Os funcionários da empresa também fazem acusações. “Parece que não tem nada acontecendo em volta, parece que não tem dívida, parece que não tem processos trabalhistas e continua normal, como se nada tivesse acontecendo”, diz um ex-funcionário.

Além da falta de pagamento, eles acusam Priscila de não dar condições mínimas de trabalho. Uma imagem exibida na reportagem mostra funcionários comendo no chão.

“Isso era super comum. Acontecia todos os dias. Muitos funcionários, A gente dividia o horário de almoço em três períodos para todo mundo conseguir sentar no chão”, contou um ex-funcionário, que disse também que os salários chegavam a atrasar por cinco meses.

Em uma entrevista, Priscila se gaba pelos 146 funcionários da empresa, no Rio e no Espírito Santo. No entanto, os comentários são nada favoráveis.

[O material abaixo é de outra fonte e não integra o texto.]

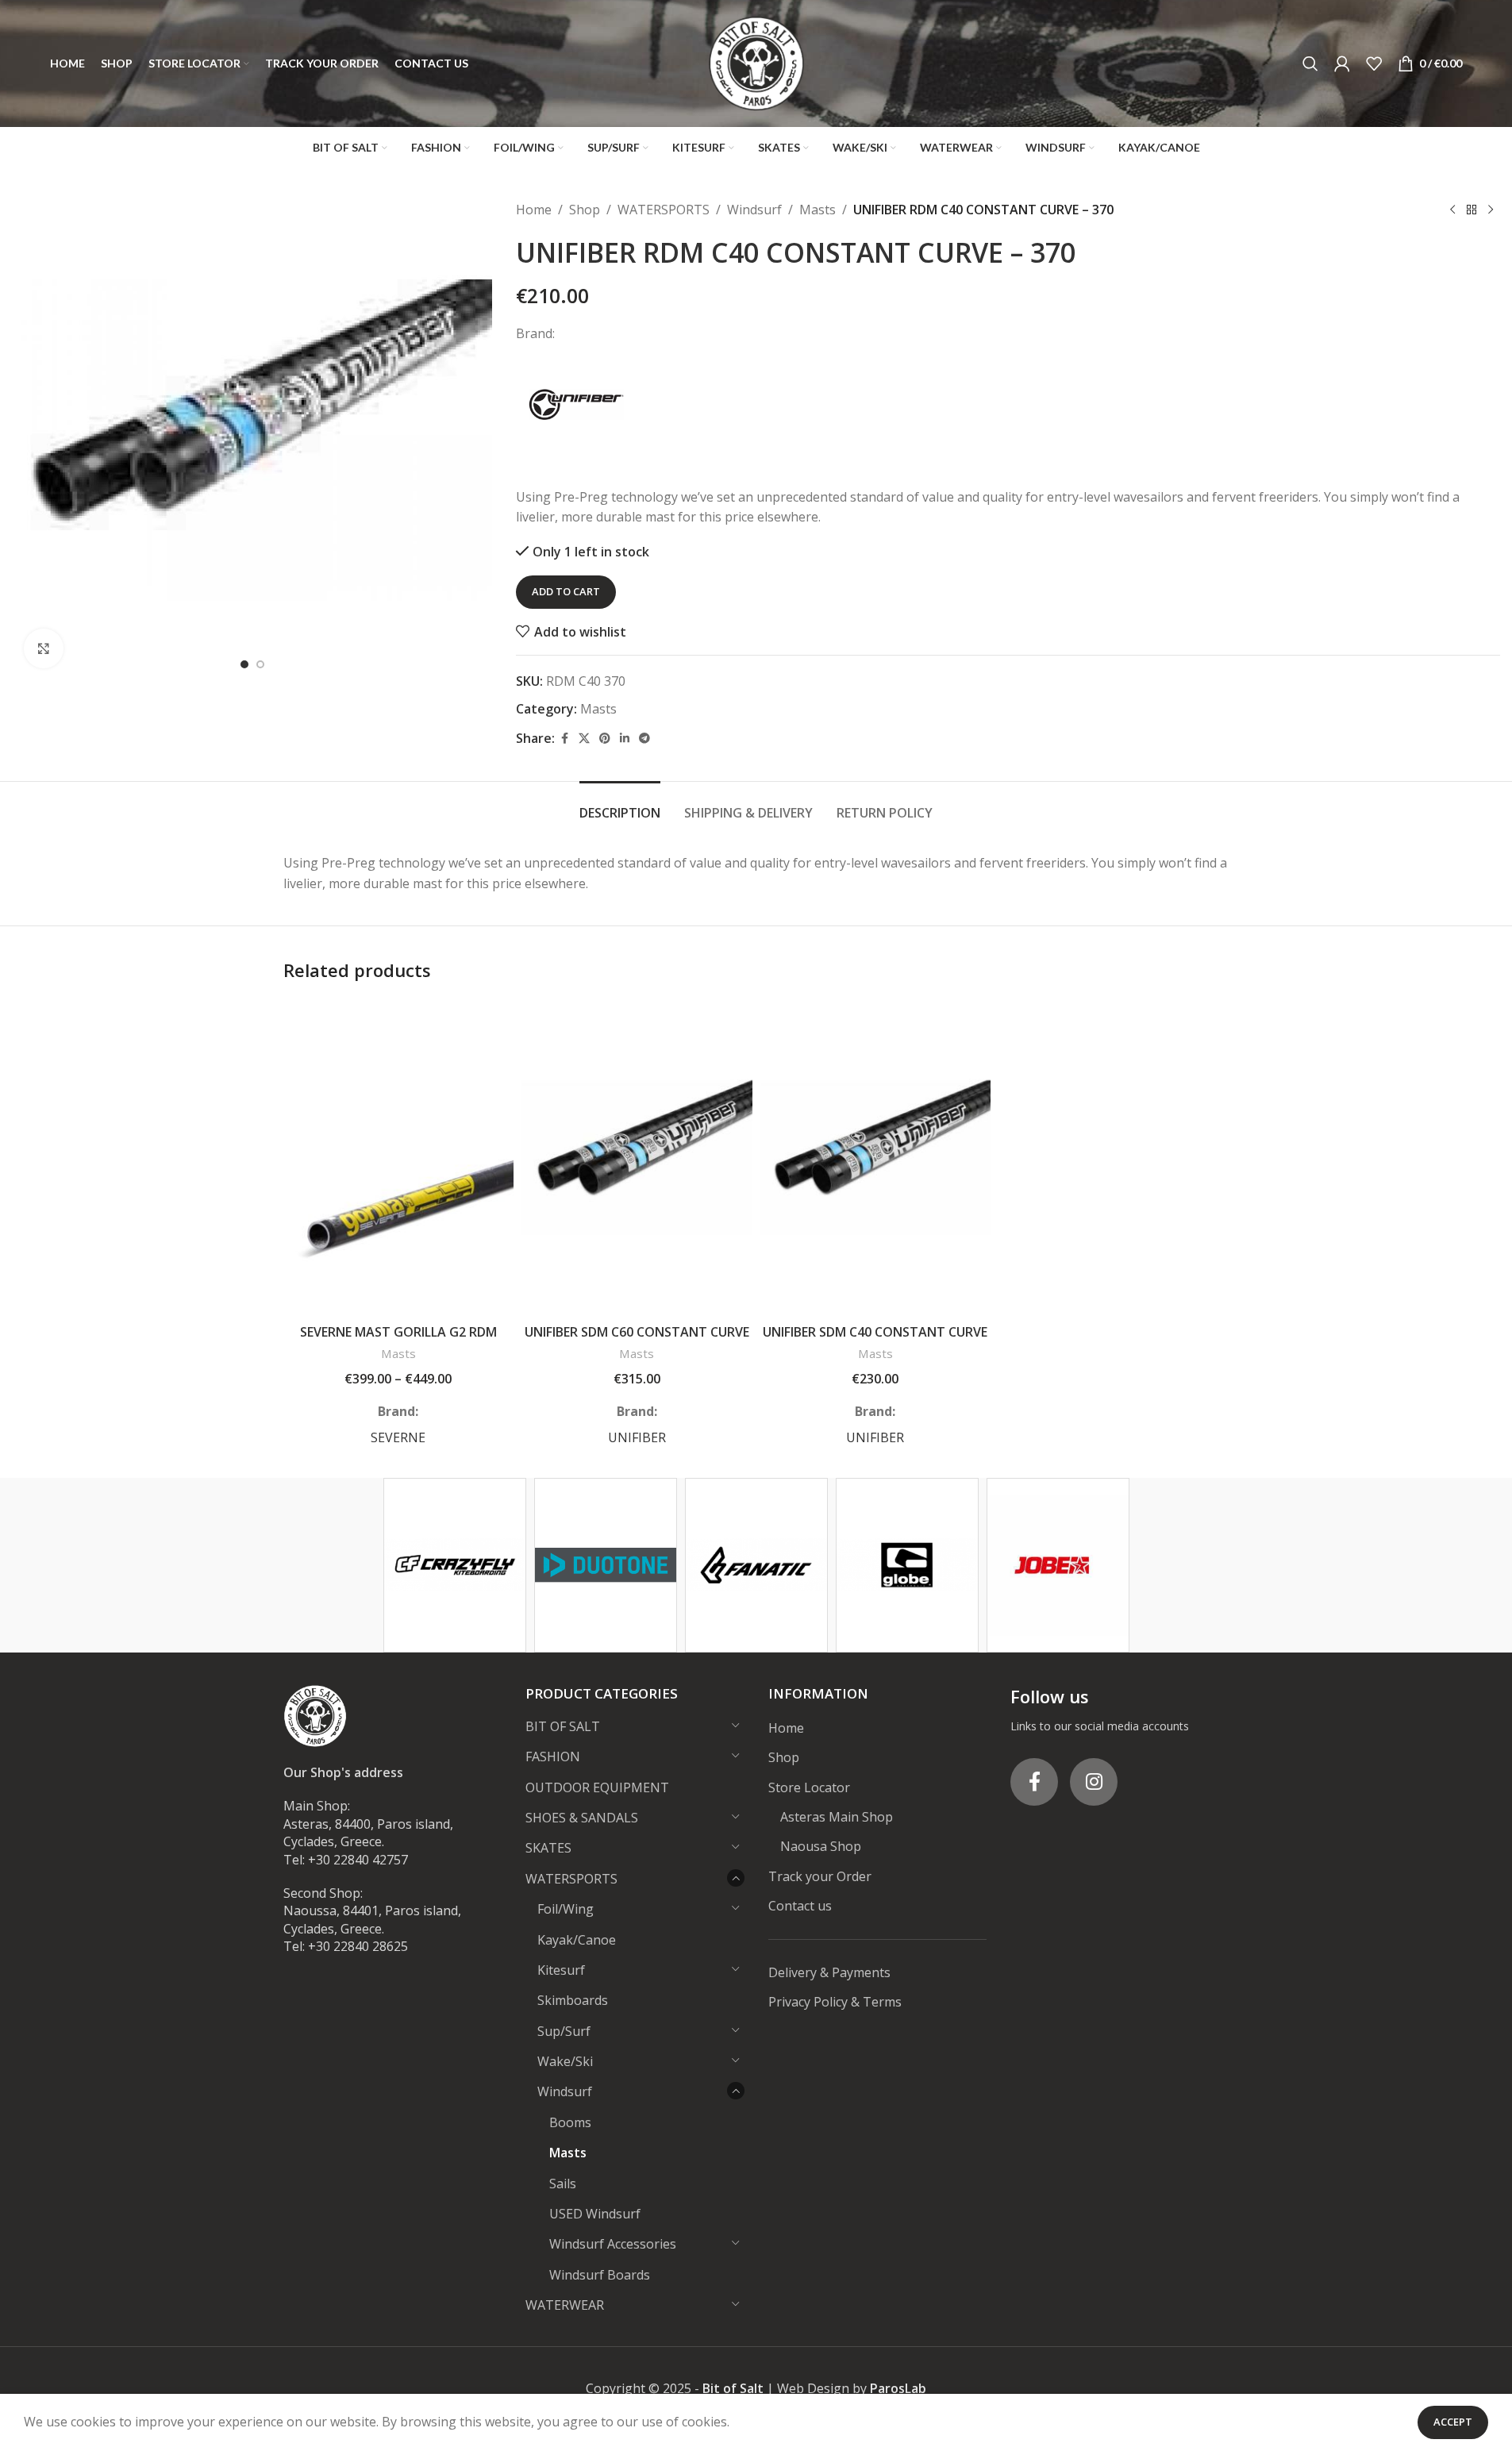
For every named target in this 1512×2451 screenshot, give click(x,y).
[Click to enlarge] (43, 648)
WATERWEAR (564, 2305)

“Ser empresária de sucesso devendo aos funcionários é fácil”, diz um deles.146 funcionários no Rio e no Espírito Santo em uma entrevista. 

Em nota, a Rebocar disse que “está trabalhando junto ao Detro para que sejam solucionadas todas as pendências decorrentes de conflitos contratuais, administrativos ou judiciais, e que aguarda a relação do Detro nos próximos dias para começar a liberar os veículos que estão no pátio. A empresa reafirma o compromisso em solucionar todas as questões no menor tempo possível”.